Apple Gives Mac OS X a Dose of iOS with Mountain Lion
Despite the fact that Apple just released OS X Lion less than a year ago (seven months, if you were looking for a more precise period of time), the company has been hard at work on the next build of Mac OS X and today released a preview of OS X Mountain Lion for developers. This version of OS X drops the 'Mac' from the title, which is the first big hint at where Apple is headed with its desktop OS. Mountain Lion further bridges the gap between Cupertino's mobile and desktop computers with more than a hint of iOS appearing in this latest version.
Apple started mixing iOS with Mac OS X with Lion and that's continuing through with Mountain Lion. The most notable example of this is the presence of iOS features such as Game Center, Notifications, and iMessage (which arrives in the form of an iChat revamp called Messages). Notifications is something that Growl-lovers will recognize, and provides users with alerts from every corner of their Mac, from system updates to Messages to third party applications. Messages is the newest version of Apple's iChat app and supports iMessage. It also pools IM, text messaging, and message history into a brand new interface, though, so while it is technically an updated iChat, it looks completely different.
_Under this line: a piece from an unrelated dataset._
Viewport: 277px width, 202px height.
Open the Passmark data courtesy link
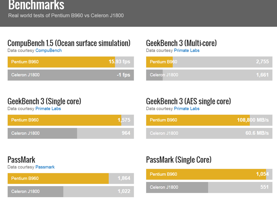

AirPlay Mirroring is another major feature of OS X Mountain Lion, and, again, it should be very familiar to iOS users already making use of AirPlay. This feature will allow you to mirror what’s on your Mac's display and send it over to your HDTV via Apple TV. Supporting up to 720p, AirPlay Mirroring means you can watch movies or TV shows and play games without that cramped feeling that comes with performing such activities on a computer. It's worth noting that Apple has said AirPlay Mirroring will only work for Macs with second-generation Intel Core processors.
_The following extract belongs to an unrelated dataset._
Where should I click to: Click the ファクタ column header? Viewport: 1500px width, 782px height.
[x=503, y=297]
Apple is also taking OS X to the iCloud with this build. Mountain Lion will use your Apple ID to automatically set up Contacts, Mail, Calendar, Messages, FaceTime and Find My Mac. These will continuously sync across all of your Apple devices and is the reason Messages, for example, will be able to show you a combined history of IM, SMS, and message history for each of your contacts. There's also a new API for developers to make document-based apps work with iCloud.
Lastly, there's Gatekeeper, which is a security setting that allows you to set your computer so that it will only accept software downloaded from the Mac App Store, or from the Mac App Store and identified developers. This setting can also be switched off completely, allowing you to download applications from anywhere. In case you were wondering, an identified developer is a developer that has signed their apps prior to distribution. Apple says Gatekeeper's default setting will be for Mac App Store apps and apps by identified developers only. This security setting will probably be the most useful for people sharing a computer with (or setting up a new computer for) less tech savvy people.
Mountain Lion has over 100 new features, and these are just a handful of them. If you're eager to know more, the OS has been released as a developer preview, so you can check it out for yourself. If that doesn't interest you, Engadget has a great in-depth preview of Mountain Lion. OS X Mountain Lion is scheduled for release this summer.